## WHAT TO WORK ON
Please reproduce word for word the part of the news article below starting with "Yauger resigned as" and going on through "Yauger's credit card.".

:: SUPPLIED TEXT ::

GROVE CITY, Pa. — Police charged the former head of Midwestern Intermediate Unit IV on Friday with theft and access device fraud, accusing her of using a company credit card for personal expenses over several years.

Cecelia Yauger, 55, of Grove City, waived a preliminary hearing when Grove City police charged her with one count each of theft and unauthorized access device use, both felony charges. She remains free on $10,000 unsecured bond. A formal arraignment is scheduled for Nov. 12 in Mercer County Court.

This article was written by Bill Vidonic, a staff writer for Channel 11’s news exchange partners at TribLIVE.

Yauger's attorney, Eugene Tempesta, said he would not make any comment on the charges. He said a criminal complaint filed by Grove City Police Cpl. Matthew Ran accused her of theft in an amount “in excess of $2,000.”

“I believe the expenses were work-related, and I believe we can show that a substantial portion were work-related,” Tempesta said. “There may be a (minimal) amount that cannot be shown as work-related, or for that matter, non-work-related, because time has passed and the evidence one way or the other is simply not available.”

Grove City police could not be reached for additional information. Timothy McNickle, the intermediate unit's solicitor, also could not be reached.

Yauger resigned as head of the intermediate unit on April 24, nearly a month after the board placed her on administrative leave when questions surfaced about her expense reimbursements. A Pittsburgh attorney had filed a Right-to-Know request March 4 on behalf of a client seeking records about the use of credit cards by employees of the unit, which serves schools in Butler, Mercer and Lawrence counties. Unit officials said that when they started pulling together those documents, they noticed questionable expenses on Yauger's credit card.

Board policy allowed Yauger to approve her own expenses. Intermediate unit board members said she did little to document them, supplying fewer than two dozen receipts for thousands of dollars in purchases. The board has since changed that policy and others to tighten financial oversight.

The audit labeled as “undocumented/questionable” nearly $73,000 of about $114,000 in bills that Yauger charged to one of the unit's American Express cards from August 2007 through April 30. It classified the remaining $41,000 as business-related expenses.

The board approved Yauger's retirement on April 24, the day she resigned, allowing her to apply unused vacation and sick days at a rate of $100 per day toward any money she may owe the intermediate unit. The unit said she accumulated 224 sick days and six unused vacation days. Yauger acknowledged in her resignation that she could owe the intermediate unit money.

Yauger is not employed but is “exploring options to help the community,” Tempesta said, including wanting to teach nonprofit organizations how to write grant proposals.

In August, the intermediate unit board appointed Clairton City School District Superintendent Wayde Killmeyer to head the unit.

:::
:: DATA BLOCK ::

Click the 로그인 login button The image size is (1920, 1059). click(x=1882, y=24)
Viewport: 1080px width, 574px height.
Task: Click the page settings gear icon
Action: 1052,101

:::

## ANSWER FOR THIS EXERCISE
Yauger resigned as head of the intermediate unit on April 24, nearly a month after the board placed her on administrative leave when questions surfaced about her expense reimbursements. A Pittsburgh attorney had filed a Right-to-Know request March 4 on behalf of a client seeking records about the use of credit cards by employees of the unit, which serves schools in Butler, Mercer and Lawrence counties. Unit officials said that when they started pulling together those documents, they noticed questionable expenses on Yauger's credit card.